§ **DATA TO EXAMINE**
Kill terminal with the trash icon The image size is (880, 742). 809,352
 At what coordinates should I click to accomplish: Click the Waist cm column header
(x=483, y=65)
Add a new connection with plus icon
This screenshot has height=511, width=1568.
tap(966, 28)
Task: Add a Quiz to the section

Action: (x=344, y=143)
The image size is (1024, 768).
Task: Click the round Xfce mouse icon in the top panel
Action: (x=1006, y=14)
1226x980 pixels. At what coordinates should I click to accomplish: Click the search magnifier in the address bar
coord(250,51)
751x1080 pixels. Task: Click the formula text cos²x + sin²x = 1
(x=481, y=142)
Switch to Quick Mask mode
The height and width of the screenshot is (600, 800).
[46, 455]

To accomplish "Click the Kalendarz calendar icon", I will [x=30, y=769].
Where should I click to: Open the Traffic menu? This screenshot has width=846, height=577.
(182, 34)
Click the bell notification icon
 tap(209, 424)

§ **PROBLEM DETAILS**
Give every entry in the listing above again, exactly as written.

§ **WRITTEN ANSWER**
Kill terminal with the trash icon The image size is (880, 742). 809,352
 At what coordinates should I click to accomplish: Click the Waist cm column header
(x=483, y=65)
Add a new connection with plus icon
This screenshot has height=511, width=1568.
tap(966, 28)
Task: Add a Quiz to the section

Action: (x=344, y=143)
The image size is (1024, 768).
Task: Click the round Xfce mouse icon in the top panel
Action: (x=1006, y=14)
1226x980 pixels. At what coordinates should I click to accomplish: Click the search magnifier in the address bar
coord(250,51)
751x1080 pixels. Task: Click the formula text cos²x + sin²x = 1
(x=481, y=142)
Switch to Quick Mask mode
The height and width of the screenshot is (600, 800).
[46, 455]

To accomplish "Click the Kalendarz calendar icon", I will [x=30, y=769].
Where should I click to: Open the Traffic menu? This screenshot has width=846, height=577.
(182, 34)
Click the bell notification icon
 tap(209, 424)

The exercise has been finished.